Presumably to suit the schedule of patron the Earl of Wessex, the concert by the young musicians was prefaced by the presentation of the Royal Society of Edinburgh’s medal to composer Thea Musgrave, whose wonderful suite Turbulent Landscapes was played by the SSO three hours later.
That was the Festival’s celebratory event of the Edinburgh composer’s 90th birthday, and putting it in a concert with the Sea Symphony of Vaughan Williams which teamed the orchestra with the Festival Chorus was good programming. So too, but quite separately, was the selection of works played by NYOS, marking the centenaries of the deaths of Claude Debussy, Lili Boulanger and Scot Cecil Coles.
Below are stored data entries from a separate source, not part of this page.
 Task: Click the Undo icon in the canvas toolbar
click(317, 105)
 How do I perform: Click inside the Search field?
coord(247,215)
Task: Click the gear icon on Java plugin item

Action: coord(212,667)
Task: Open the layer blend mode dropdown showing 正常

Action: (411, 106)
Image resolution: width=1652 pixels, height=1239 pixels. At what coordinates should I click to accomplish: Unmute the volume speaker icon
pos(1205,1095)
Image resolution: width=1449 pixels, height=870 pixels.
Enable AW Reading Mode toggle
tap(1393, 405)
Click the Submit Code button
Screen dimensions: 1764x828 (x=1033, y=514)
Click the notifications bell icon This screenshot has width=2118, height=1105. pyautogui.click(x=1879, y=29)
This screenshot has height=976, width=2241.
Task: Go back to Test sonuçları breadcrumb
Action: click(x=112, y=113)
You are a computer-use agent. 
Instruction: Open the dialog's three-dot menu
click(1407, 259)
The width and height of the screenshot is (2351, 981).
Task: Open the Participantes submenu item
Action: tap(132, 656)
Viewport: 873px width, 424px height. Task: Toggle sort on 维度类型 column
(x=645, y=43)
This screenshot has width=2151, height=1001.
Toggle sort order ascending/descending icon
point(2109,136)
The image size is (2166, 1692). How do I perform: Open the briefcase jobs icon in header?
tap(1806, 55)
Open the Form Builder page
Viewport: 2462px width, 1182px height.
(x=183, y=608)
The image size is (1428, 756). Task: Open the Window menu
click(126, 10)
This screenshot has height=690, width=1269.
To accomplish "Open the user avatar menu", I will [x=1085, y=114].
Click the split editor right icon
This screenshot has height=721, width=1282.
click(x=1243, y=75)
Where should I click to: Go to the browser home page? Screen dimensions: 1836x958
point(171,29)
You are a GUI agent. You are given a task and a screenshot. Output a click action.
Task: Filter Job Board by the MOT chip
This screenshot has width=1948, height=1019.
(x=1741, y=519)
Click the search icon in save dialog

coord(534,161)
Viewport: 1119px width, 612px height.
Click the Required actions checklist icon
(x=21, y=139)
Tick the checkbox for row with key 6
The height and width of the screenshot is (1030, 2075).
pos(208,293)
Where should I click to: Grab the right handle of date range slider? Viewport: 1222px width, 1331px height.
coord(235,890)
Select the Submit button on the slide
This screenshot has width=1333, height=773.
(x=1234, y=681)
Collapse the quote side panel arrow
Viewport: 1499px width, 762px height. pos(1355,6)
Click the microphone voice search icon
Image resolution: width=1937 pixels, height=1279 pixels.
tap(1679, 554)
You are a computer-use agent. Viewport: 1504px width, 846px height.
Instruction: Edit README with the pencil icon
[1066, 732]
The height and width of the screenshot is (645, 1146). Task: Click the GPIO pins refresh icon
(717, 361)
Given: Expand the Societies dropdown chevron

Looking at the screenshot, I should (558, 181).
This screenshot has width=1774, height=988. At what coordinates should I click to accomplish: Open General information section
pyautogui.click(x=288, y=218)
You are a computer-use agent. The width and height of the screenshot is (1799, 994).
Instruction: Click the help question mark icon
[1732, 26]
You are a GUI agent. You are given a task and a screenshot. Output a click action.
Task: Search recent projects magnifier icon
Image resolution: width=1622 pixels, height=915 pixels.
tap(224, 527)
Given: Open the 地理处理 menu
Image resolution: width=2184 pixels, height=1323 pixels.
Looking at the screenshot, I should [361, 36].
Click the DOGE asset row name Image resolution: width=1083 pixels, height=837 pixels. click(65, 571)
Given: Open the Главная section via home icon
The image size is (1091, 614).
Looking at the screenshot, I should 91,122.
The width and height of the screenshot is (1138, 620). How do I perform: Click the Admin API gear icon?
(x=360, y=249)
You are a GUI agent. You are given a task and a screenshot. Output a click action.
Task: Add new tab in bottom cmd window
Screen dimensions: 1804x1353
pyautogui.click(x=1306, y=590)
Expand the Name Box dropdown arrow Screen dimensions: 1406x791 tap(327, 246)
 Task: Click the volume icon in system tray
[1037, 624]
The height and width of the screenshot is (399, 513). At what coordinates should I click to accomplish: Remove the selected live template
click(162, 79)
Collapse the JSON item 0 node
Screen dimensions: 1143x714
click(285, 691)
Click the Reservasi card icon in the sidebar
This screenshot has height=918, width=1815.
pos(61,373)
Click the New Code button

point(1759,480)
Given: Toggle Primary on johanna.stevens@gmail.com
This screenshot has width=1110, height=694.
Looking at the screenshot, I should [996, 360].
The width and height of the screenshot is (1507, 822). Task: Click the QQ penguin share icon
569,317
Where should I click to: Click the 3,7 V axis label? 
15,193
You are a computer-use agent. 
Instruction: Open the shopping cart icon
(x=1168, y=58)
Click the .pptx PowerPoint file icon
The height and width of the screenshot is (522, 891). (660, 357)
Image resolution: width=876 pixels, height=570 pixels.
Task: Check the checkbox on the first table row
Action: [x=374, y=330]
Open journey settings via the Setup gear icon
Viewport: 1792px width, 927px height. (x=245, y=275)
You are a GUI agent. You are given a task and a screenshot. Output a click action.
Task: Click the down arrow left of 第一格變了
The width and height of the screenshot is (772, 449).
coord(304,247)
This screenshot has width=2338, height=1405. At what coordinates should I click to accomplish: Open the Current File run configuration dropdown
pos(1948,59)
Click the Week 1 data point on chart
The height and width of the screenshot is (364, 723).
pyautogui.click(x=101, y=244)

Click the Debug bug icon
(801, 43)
The timing of the acknowledgement of the little-known Coles, a day after the marking of the last great battle of the First World War at Amiens, was particularly apt, even if his tuneful two- movement Behind the Lines, in part orchestrated by the conductor of the SSO concert, Martyn Brabbins, was the slightest work in the programme. The young players were at their most impressive on the Boulanger and with Debussy’s Iberia, which I had been looking forward to hearing since reading a new biography of the composer that chronicled its vexed gestation. There were some terrific soloists across the orchestra, but the horn section were the heroes for me in that work. The NYOS concert should have come to a climax with Debussy’s La Mer, but although it had fine details and dynamics, it lacked structure and power, a deficiency for which conductor Paul Daniel must take responsibility. Brabbins, by contrast, was in complete control for both the Musgrave and the Sea Symphony, in which soloists Elizabeth Watts and Christopher Maltman were superb and the chorus produced the sort of performance that the opening concert-usurping National Youth Choir had challenged them to. Had the same conductor steered the whole day, it might have cohered into the highlight of this year’s EIF concert programme.